Lawrence Aviation, which had manufactured parts for the aeronautics industry, has been a thorn in the side of Suffolk and Brookhaven Town officials since the company closed in 2003. Company owner Gerald Cohen had served a year and one day in federal prison after pleading guilty in 2008 to charges that the firm illegally dumped toxic cleaning materials such as polychlorinated biphenyls (PCBs) and asbestos at the site.
Illegal dumping caused a mile-long toxic plume that flows beneath the Village of Port Jefferson. The EPA has removed more than 16,000 tons of contaminated soil from the Lawrence site, officials have said.
A federal judge in 2019 ordered Cohen to pay $48.1 million to cover federal cleanup costs.
Cohen had not made any payments to comply with the court order before he died in 2020, said John Marzulli, a spokesman for the federal Department of Justice in Brooklyn.
Suffolk officials hope to take title to the property, which still is owned by Cohen's estate.
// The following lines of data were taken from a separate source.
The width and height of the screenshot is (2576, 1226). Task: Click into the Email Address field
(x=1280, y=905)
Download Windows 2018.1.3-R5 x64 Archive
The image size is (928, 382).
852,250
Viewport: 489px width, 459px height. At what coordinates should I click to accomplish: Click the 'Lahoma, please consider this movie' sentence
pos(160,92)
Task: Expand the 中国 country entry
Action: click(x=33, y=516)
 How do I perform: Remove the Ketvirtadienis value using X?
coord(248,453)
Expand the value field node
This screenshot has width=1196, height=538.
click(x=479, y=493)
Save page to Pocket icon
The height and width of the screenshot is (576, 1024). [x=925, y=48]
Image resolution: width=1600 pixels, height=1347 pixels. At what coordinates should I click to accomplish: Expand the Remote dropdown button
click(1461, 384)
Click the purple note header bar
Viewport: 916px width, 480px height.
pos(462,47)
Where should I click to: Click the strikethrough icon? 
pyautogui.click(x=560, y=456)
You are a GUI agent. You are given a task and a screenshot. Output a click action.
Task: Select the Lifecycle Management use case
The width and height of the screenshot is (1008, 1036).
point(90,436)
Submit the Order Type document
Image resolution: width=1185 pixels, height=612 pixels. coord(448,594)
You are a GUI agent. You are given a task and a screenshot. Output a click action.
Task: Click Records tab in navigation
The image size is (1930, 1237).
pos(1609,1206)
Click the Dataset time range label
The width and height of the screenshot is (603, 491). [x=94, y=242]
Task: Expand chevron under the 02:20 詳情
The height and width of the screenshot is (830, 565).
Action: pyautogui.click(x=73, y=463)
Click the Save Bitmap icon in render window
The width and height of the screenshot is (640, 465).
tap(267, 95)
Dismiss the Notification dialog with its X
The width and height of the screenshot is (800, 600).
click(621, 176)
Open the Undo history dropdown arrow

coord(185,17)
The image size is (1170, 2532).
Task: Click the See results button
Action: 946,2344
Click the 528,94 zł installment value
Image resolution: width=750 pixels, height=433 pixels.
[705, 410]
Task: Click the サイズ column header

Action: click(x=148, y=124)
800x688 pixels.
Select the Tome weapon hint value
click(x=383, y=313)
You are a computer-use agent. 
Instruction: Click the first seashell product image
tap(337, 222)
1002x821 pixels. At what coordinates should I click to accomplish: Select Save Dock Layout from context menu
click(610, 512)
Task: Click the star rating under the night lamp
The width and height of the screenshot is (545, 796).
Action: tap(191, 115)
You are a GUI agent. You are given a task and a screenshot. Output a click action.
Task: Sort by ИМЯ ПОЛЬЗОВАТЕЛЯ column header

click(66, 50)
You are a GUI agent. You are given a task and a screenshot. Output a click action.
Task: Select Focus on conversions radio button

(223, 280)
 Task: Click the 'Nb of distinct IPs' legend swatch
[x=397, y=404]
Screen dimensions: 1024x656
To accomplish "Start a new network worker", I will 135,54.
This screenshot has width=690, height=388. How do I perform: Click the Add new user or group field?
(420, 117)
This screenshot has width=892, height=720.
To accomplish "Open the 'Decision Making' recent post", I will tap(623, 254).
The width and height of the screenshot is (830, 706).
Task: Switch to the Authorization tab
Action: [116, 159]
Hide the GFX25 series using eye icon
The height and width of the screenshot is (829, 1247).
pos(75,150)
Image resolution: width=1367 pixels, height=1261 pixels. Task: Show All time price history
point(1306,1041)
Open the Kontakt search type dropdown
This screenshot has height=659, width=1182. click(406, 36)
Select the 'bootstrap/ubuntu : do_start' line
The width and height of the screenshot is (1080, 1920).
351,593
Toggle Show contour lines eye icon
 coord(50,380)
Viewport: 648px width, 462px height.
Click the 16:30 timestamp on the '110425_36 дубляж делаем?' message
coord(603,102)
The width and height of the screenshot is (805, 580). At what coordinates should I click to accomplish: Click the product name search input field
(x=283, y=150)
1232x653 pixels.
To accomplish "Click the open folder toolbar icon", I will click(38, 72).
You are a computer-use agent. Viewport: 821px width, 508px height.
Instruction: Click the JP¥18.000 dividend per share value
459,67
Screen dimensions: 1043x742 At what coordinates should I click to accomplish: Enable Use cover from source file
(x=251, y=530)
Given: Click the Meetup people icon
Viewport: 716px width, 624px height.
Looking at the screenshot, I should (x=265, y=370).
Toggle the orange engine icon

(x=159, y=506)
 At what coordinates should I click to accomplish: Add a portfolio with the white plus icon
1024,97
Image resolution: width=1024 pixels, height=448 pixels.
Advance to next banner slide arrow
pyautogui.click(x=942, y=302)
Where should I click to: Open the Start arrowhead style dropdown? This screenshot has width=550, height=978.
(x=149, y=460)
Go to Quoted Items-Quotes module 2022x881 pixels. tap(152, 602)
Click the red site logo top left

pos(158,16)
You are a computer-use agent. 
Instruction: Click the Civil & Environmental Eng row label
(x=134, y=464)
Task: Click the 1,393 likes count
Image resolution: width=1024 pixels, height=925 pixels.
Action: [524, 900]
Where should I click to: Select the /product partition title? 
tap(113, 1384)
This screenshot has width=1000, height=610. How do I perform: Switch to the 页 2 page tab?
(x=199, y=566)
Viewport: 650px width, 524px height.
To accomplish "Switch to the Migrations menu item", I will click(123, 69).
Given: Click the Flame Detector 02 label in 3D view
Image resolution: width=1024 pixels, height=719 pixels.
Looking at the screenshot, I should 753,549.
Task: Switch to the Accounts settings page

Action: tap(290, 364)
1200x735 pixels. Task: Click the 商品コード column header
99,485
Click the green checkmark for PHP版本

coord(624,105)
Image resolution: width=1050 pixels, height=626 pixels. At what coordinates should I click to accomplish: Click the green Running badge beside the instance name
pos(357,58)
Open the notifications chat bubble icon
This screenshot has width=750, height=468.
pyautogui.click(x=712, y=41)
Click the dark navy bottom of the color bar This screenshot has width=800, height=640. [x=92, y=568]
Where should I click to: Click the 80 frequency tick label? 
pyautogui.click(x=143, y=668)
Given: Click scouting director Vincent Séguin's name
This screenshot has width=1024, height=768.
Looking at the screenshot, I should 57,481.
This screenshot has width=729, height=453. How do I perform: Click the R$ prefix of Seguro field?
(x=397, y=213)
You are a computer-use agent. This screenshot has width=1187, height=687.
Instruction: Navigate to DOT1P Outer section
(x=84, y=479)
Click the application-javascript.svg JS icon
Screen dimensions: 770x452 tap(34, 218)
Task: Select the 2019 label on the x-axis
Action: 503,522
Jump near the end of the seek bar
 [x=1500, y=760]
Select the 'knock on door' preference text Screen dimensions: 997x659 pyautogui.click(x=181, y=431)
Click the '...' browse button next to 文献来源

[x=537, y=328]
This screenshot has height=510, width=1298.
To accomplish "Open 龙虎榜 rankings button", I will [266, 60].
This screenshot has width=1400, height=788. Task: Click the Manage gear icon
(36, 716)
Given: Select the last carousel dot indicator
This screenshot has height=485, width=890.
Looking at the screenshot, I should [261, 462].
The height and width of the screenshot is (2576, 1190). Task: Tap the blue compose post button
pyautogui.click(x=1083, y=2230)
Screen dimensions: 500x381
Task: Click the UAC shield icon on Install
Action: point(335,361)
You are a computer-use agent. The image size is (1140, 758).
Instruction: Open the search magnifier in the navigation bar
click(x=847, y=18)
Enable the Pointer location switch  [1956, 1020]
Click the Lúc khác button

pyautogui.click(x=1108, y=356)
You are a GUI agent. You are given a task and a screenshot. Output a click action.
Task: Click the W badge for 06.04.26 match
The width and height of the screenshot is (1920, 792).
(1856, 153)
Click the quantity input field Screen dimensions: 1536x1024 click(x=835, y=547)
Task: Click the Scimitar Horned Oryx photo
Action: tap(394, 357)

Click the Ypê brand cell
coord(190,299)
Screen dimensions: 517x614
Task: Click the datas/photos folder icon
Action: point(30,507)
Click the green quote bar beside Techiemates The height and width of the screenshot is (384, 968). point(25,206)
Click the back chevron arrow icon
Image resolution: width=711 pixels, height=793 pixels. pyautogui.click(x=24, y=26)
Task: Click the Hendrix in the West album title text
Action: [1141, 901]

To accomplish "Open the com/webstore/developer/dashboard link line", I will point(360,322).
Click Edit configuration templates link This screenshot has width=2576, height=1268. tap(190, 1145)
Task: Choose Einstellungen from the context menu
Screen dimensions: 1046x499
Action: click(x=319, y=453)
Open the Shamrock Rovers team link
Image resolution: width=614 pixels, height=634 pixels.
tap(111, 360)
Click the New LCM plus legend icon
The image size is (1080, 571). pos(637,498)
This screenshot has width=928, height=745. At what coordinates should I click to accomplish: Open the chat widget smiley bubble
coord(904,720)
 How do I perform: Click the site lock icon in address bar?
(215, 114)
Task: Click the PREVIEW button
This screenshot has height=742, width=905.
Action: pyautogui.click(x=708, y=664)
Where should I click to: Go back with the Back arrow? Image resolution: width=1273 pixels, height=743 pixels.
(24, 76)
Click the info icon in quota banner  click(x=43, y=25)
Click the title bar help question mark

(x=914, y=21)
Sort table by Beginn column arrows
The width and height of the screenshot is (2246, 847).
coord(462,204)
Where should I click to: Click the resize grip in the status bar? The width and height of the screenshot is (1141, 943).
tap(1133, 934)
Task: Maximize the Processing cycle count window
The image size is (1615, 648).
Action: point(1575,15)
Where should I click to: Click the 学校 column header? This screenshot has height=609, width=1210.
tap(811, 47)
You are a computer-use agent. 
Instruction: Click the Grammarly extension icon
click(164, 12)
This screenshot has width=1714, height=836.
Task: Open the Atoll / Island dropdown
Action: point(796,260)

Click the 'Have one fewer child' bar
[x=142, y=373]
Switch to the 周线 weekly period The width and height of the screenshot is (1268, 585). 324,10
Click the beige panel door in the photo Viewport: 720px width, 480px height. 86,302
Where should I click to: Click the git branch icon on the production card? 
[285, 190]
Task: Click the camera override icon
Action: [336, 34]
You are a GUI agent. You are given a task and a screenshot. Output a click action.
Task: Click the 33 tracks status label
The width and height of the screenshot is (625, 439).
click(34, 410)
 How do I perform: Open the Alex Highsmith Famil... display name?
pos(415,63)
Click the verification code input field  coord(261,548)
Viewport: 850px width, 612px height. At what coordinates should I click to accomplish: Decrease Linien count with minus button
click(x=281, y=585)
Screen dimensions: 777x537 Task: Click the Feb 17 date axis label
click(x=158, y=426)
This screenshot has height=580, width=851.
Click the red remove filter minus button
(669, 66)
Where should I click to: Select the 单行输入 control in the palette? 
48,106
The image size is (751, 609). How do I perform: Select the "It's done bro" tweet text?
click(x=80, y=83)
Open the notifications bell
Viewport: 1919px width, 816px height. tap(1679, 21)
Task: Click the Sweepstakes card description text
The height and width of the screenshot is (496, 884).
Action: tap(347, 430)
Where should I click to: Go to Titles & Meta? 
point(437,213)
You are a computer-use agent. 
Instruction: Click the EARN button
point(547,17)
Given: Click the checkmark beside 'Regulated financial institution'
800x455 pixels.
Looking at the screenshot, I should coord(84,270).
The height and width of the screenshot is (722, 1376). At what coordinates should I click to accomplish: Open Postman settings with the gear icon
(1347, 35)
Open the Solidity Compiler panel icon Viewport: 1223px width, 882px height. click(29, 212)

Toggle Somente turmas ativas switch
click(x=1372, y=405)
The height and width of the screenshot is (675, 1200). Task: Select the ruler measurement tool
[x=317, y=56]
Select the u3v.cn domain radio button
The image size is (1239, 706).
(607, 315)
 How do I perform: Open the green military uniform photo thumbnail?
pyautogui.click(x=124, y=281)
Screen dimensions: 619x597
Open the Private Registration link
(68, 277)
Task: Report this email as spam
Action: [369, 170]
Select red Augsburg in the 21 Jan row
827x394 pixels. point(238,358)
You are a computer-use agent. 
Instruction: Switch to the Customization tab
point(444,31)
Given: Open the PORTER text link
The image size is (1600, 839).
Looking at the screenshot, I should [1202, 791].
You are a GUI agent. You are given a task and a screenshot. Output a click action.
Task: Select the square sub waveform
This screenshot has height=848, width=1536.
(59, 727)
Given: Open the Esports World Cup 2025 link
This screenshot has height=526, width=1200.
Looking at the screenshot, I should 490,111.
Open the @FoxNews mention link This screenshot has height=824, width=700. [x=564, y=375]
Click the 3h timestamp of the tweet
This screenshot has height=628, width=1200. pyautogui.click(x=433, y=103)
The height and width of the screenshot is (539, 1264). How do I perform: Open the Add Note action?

Proceeds from selling parts of the property are expected to help pay Cohen's many creditors, including the Department of Justice, the Internal Revenue Service, Long Island Power Authority and the county, which is owed about $17.9 million in back taxes dating to 1993, county officials have said.
Officials have proposed developing a 41-acre solar farm and a 42-acre Metropolitan Transportation Authority railroad depot. The remaining 41 acres would be preserved as open space.
It was unclear Tuesday when demolition would occur.
“They don’t have a date yet, but it will be soon,” Schumer told Newsday. “Until they get torn down, you can’t get the work done.”